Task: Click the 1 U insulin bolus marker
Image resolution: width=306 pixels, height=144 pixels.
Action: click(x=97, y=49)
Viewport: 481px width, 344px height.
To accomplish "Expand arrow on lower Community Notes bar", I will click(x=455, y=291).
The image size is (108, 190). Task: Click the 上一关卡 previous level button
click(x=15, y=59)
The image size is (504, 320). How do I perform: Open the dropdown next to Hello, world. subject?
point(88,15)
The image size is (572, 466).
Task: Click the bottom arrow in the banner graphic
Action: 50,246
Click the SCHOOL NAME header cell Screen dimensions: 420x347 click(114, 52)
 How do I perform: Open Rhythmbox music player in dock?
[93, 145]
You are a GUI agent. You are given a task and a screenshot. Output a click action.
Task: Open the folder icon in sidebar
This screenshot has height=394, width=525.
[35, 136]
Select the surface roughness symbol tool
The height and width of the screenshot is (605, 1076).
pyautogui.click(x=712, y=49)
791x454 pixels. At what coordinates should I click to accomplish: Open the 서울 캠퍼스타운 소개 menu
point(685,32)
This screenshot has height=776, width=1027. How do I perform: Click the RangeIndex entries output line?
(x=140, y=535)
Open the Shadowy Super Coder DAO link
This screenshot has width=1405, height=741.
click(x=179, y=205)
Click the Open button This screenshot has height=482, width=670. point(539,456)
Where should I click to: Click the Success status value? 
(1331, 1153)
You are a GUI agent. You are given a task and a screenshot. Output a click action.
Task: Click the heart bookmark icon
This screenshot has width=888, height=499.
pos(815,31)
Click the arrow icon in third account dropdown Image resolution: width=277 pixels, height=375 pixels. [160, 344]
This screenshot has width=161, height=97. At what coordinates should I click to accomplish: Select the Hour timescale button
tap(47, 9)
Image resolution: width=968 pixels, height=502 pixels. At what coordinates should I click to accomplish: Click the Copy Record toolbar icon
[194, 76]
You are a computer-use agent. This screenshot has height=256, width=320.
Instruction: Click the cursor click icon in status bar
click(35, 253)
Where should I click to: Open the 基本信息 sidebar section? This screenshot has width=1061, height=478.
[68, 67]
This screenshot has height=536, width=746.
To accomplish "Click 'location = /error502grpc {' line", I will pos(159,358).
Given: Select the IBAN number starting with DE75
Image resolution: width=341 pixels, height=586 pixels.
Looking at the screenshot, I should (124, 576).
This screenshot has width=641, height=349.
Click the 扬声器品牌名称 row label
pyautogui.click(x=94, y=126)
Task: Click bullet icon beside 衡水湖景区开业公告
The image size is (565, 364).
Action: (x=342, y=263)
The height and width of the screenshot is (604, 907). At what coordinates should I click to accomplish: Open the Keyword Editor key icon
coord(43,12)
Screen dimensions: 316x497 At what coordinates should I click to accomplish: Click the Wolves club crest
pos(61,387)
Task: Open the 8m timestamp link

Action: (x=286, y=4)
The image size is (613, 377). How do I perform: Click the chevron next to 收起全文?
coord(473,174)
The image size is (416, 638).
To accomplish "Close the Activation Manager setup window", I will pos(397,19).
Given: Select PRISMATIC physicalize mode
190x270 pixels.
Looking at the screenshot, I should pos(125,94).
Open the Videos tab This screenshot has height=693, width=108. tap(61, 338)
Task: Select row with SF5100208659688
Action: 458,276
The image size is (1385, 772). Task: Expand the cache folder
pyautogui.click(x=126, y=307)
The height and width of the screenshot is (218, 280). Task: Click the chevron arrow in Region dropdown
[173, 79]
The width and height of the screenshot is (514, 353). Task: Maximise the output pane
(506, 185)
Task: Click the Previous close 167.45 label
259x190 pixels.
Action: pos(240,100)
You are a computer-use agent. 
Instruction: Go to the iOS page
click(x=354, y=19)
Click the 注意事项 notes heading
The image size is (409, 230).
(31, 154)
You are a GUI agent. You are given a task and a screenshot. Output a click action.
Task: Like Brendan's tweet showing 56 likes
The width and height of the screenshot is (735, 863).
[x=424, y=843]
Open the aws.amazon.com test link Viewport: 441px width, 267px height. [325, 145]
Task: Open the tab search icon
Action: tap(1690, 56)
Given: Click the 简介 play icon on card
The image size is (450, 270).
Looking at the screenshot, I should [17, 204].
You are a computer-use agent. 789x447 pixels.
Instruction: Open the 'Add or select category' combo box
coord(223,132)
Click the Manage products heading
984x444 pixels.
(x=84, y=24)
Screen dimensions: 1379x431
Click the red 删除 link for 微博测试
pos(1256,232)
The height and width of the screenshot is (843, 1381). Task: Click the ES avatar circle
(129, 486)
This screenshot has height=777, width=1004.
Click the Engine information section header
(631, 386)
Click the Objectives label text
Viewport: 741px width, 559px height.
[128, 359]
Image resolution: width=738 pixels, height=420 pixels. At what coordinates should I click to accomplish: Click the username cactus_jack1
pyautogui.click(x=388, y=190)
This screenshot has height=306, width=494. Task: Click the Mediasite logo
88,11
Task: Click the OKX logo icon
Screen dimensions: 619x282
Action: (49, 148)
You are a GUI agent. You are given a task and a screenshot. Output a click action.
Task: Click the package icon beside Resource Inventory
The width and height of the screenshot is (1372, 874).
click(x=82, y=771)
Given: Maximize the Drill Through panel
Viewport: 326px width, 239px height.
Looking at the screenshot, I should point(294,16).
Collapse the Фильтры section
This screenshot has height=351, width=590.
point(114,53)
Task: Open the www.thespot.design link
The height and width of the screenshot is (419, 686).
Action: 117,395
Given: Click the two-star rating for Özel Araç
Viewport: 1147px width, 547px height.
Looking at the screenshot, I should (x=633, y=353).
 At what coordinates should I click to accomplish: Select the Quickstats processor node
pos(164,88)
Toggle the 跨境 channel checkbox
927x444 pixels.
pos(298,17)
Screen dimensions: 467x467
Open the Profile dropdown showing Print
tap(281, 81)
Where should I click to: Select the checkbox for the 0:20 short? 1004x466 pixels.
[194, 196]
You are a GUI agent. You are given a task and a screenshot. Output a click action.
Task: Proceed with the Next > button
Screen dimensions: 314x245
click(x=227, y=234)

__What to produce__
Which lines in the data above hold the string "computer"? Show each one.

__Expected answer__
You are a computer-use agent. This screenshot has height=256, width=320.
You are a computer-use agent. 
You are a computer-use agent. 789x447 pixels.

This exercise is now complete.